# [Assignment]
Copy the result of filtering the entries below for lines that include the string "input".

··········

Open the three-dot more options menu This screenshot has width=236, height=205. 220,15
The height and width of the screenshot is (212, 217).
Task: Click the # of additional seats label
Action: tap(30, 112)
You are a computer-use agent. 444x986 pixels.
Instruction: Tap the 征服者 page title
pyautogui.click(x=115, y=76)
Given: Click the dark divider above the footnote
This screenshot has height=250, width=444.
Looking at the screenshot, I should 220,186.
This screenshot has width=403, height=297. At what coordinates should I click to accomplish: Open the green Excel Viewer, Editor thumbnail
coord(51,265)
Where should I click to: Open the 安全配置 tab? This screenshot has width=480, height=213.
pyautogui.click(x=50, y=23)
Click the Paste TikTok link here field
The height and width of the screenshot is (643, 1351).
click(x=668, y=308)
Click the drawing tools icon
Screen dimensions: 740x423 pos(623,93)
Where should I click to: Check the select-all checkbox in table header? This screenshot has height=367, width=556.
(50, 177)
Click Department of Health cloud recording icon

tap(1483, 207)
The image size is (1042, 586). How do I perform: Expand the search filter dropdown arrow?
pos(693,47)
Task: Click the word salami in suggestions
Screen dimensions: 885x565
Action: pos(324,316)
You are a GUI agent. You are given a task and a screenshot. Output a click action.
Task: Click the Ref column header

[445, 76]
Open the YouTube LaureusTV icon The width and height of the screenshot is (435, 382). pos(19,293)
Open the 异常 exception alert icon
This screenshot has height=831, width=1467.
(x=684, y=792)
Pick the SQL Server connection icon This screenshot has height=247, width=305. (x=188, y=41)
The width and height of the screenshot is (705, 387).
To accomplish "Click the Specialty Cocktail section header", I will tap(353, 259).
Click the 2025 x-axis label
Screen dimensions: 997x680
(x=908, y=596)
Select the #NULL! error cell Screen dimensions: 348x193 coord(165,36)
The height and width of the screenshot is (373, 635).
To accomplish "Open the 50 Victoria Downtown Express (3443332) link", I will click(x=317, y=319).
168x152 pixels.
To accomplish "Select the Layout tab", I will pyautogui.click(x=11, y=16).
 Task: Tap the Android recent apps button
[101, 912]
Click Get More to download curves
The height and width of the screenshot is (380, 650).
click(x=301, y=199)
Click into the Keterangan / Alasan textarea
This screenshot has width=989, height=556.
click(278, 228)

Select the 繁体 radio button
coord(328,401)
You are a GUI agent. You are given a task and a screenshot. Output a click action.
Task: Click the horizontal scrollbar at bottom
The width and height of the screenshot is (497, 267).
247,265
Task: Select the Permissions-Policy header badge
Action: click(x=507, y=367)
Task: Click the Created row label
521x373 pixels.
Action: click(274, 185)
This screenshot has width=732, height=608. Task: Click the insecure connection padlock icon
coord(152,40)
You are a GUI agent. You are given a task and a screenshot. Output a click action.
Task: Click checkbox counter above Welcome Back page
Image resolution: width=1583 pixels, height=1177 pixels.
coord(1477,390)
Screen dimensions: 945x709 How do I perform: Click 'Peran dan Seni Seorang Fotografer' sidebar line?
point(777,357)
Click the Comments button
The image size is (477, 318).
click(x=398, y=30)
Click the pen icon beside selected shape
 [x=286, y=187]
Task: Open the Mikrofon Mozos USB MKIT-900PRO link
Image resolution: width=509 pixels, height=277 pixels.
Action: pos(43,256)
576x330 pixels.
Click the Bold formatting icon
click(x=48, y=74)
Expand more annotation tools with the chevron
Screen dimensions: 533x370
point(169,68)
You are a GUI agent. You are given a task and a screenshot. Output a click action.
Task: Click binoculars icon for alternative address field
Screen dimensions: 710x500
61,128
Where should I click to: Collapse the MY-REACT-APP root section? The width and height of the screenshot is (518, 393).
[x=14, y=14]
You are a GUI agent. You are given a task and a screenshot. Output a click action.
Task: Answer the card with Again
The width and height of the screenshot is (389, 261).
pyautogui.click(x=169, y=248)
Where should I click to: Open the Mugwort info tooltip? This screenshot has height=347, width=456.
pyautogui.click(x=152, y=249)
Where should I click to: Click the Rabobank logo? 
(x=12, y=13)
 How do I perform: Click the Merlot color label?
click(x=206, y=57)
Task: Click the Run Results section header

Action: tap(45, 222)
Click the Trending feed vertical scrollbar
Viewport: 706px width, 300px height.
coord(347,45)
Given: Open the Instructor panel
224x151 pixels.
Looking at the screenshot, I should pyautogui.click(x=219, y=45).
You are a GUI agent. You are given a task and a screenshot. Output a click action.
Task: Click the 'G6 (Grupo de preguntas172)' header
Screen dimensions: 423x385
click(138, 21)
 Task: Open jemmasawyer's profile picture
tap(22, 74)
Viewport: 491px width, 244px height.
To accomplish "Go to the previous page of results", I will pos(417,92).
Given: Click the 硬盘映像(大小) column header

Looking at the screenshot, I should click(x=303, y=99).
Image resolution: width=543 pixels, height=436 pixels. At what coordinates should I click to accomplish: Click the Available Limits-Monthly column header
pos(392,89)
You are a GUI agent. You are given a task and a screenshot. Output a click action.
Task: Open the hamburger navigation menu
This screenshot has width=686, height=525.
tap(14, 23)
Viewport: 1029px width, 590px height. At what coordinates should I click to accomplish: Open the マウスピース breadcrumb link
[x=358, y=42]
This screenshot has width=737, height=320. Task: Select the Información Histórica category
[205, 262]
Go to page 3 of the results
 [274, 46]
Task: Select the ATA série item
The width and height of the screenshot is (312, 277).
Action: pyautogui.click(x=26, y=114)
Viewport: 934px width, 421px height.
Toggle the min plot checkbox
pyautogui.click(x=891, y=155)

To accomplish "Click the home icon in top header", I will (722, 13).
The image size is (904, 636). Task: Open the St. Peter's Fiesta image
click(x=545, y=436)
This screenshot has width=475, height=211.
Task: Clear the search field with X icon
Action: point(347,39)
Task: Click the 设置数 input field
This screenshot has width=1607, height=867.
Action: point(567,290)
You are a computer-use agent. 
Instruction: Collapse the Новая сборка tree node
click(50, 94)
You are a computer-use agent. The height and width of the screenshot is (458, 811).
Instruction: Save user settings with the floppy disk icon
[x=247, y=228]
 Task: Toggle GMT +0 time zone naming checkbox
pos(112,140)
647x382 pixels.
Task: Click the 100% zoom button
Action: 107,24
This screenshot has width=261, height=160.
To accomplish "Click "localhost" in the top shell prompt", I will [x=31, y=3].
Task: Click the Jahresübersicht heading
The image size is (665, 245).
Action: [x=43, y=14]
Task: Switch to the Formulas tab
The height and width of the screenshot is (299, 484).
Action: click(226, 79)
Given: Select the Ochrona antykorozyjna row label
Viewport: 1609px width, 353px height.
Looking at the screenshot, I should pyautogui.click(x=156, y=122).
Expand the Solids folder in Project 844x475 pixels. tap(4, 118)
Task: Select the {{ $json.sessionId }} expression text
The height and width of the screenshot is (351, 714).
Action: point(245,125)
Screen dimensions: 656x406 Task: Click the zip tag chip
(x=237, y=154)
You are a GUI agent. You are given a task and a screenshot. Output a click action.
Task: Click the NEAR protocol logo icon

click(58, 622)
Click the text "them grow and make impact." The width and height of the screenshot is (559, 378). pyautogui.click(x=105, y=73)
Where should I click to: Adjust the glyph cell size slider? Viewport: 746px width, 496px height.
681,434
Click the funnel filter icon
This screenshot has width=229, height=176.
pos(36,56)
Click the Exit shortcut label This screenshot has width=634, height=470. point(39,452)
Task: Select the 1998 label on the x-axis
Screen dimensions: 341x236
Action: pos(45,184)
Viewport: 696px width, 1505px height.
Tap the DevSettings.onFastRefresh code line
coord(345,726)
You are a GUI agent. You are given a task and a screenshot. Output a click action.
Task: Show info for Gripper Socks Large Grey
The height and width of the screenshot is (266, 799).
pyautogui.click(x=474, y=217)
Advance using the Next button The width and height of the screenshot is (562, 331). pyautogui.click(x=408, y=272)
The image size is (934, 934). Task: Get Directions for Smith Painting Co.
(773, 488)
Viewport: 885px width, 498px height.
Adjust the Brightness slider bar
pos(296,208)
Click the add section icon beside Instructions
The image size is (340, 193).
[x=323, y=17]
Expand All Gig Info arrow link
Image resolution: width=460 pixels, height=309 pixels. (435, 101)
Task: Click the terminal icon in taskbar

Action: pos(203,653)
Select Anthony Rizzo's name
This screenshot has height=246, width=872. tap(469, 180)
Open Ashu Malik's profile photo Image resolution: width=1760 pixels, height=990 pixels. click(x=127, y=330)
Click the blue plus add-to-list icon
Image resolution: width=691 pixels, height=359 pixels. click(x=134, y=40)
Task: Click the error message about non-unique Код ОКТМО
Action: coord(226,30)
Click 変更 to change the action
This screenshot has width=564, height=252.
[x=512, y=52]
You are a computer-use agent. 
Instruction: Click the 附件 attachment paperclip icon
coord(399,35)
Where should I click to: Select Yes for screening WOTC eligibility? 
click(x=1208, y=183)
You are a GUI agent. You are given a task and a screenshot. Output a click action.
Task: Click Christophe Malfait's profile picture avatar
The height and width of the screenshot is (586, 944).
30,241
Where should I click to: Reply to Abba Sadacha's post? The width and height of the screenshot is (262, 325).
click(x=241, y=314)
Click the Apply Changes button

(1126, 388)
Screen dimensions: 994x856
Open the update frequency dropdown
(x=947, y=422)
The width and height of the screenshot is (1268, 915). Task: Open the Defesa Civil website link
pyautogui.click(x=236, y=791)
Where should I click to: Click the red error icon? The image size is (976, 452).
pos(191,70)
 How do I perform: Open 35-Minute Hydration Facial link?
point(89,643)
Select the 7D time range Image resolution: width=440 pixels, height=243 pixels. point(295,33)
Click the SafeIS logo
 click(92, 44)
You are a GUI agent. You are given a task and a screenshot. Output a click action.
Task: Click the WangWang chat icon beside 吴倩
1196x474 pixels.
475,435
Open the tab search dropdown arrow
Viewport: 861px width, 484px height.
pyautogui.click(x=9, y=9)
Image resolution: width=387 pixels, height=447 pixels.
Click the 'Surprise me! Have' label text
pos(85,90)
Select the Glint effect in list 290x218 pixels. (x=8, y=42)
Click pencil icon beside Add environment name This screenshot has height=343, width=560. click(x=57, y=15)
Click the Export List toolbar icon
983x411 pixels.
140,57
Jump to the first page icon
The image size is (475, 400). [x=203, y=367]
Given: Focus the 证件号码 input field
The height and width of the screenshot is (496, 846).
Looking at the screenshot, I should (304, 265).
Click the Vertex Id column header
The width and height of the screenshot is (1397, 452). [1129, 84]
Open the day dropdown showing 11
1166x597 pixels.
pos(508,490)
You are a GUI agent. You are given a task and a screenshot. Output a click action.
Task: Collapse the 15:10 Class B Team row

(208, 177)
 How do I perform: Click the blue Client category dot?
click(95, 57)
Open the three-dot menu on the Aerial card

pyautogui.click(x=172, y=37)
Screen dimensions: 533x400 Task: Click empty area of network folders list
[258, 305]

··········

# [Solution to this task]
Task: Click the 设置数 input field
Given: Focus the 证件号码 input field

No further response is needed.